Friends of the Stars, originally known as Buick 6, formed in Birmingham in the late 1990s and quickly became a popular live band associated with the burgeoning alternative country movement and known for catchy, classic songwriting and soaring three-part vocal harmonies. The original line-up, consisting of Craig Hamilton, Anna Russell, Jez Ince, James Summerfield and Nick Wilkinson released two singles on Winnebago Records.
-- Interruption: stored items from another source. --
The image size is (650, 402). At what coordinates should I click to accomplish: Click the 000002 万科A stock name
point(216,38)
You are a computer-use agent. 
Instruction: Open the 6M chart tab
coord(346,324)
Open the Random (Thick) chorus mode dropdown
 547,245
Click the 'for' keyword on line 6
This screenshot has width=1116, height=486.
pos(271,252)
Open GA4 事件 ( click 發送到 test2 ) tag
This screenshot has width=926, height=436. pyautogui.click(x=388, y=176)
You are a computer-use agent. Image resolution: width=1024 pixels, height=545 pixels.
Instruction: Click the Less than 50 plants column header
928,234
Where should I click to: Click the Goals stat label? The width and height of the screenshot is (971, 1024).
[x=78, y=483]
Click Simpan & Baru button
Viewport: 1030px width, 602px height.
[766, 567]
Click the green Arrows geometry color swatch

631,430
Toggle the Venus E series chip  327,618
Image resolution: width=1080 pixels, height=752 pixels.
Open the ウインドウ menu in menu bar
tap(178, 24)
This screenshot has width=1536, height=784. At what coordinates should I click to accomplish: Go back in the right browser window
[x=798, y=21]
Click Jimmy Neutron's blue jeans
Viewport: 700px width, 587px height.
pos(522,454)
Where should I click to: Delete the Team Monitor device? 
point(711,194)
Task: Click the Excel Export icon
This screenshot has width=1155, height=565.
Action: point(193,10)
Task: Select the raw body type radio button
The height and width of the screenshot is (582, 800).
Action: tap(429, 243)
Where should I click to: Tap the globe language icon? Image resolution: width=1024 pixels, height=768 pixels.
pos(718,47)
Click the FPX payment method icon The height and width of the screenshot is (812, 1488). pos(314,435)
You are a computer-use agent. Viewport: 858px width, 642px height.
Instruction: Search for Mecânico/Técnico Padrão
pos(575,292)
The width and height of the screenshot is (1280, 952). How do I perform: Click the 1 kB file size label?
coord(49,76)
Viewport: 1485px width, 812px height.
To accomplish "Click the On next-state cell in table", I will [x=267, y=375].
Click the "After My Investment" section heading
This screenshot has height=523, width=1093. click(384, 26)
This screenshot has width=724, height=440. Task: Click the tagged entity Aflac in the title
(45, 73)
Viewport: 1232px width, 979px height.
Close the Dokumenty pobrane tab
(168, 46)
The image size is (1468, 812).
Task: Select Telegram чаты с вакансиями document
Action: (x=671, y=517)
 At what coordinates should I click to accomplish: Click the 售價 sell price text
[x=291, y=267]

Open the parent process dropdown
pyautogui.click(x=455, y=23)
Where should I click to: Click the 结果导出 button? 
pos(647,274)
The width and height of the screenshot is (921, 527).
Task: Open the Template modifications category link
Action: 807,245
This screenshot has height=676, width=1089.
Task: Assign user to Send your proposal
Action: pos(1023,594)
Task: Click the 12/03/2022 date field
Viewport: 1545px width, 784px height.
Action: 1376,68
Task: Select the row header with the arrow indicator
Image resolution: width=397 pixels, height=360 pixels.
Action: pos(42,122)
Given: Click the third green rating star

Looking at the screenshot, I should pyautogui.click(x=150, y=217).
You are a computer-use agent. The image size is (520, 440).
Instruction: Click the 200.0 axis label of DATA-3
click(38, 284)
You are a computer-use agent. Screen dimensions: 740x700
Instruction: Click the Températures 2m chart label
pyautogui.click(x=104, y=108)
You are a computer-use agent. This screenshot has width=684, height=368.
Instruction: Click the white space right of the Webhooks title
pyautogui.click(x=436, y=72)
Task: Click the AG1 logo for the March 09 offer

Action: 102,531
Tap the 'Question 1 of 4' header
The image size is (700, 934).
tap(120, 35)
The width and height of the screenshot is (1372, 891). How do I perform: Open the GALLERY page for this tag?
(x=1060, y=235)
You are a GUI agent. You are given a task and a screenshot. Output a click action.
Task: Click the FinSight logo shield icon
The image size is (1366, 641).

After replacing Wilkinson with former Novak drummer Phil Robinson, the band recorded a John Peel session before being forced to change their name following legal threats from an Irish band of the same name.

The band, now known as "The Tocques", went on to record another Peel Session and had several close shaves with major labels through a development deal with Sanctuary Records Group which ultimately didn't work out for either party.

Ayrshire-born singer-songwriter Cam Docherty, who had played with the band on their second Peel Session and at numerous gigs, joined permanently on lead guitar to replace Summerfield who left to pursue a solo career in 2004. The band changed their name to "Friends of the Stars" to draw a line under their underwhelming brush with the corporate music business.

With a new do-it-yourself ethic and renewed sense of purpose, the band began producing their own recordings and released debut album Lighting and Electrical on Commercially Inviable Records in 2007. Follow-up album Faith's Meat Kiosk is due for release on the same label on 23 April 2012. Both albums were mixed by Beth McGowan.

Jez Ince stopped working with the band due to family commitments in 2005 and was replaced on bass by Rachael Dobbie in 2008.